Scan the records that follow, and whenever a line has the word "computer", copy it.

(Material provided Opens)

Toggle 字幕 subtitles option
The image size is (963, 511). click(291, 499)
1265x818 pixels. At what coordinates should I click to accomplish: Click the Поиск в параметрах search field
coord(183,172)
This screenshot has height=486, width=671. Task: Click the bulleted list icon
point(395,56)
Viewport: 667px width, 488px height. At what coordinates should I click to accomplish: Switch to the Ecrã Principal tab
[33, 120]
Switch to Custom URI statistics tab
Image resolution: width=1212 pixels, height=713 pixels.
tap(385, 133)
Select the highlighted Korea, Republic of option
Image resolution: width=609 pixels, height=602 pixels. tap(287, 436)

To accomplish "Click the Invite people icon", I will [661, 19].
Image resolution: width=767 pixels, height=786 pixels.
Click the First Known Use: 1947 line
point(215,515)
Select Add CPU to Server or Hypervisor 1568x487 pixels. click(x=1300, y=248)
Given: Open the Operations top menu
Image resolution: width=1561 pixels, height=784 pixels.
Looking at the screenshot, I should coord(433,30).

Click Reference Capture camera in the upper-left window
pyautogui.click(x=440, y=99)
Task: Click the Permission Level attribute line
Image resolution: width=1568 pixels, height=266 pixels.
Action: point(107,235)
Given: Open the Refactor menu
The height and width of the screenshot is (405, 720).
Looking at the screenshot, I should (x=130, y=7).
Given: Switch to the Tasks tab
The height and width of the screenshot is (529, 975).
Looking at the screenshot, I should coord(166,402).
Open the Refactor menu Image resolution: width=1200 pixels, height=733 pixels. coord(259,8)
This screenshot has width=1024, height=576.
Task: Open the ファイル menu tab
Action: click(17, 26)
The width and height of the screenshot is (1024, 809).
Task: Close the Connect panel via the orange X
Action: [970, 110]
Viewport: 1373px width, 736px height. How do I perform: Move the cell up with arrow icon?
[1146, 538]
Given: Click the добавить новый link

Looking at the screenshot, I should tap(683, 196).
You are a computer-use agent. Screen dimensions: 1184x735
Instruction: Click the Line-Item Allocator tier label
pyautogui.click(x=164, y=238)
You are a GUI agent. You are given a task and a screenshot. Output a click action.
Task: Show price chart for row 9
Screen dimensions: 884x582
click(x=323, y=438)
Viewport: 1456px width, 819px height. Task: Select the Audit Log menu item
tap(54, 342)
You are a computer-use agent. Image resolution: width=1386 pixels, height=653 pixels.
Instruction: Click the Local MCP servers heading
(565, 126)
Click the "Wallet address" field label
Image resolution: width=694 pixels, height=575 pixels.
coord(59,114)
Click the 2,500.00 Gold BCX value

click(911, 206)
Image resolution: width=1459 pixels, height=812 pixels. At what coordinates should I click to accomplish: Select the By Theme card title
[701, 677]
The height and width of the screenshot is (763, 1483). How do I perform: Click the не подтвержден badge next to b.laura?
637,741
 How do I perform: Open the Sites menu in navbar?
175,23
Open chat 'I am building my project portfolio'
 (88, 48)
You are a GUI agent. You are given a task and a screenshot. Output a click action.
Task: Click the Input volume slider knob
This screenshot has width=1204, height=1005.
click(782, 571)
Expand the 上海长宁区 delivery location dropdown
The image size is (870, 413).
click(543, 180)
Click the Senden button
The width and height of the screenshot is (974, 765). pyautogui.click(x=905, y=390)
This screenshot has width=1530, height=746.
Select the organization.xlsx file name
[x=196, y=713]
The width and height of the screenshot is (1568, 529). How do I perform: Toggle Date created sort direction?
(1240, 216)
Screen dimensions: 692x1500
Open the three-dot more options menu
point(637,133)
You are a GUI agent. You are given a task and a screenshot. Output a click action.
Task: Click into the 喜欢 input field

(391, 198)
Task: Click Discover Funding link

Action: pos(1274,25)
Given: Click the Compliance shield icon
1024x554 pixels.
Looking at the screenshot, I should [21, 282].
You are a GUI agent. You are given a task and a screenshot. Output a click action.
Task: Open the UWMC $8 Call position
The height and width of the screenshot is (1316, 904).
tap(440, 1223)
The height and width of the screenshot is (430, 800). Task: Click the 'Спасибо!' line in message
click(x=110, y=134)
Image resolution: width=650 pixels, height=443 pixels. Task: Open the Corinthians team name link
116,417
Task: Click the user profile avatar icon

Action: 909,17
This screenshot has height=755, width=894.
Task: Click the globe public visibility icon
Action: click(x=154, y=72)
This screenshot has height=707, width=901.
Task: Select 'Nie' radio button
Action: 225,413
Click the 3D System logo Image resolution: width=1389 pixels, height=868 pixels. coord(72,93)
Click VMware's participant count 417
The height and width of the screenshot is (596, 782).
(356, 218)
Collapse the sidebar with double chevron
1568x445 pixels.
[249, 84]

(Material provided Closes)

> **Solution to the exercise**:
You are a computer-use agent. Screen dimensions: 1184x735
You are a computer-use agent. Image resolution: width=1386 pixels, height=653 pixels.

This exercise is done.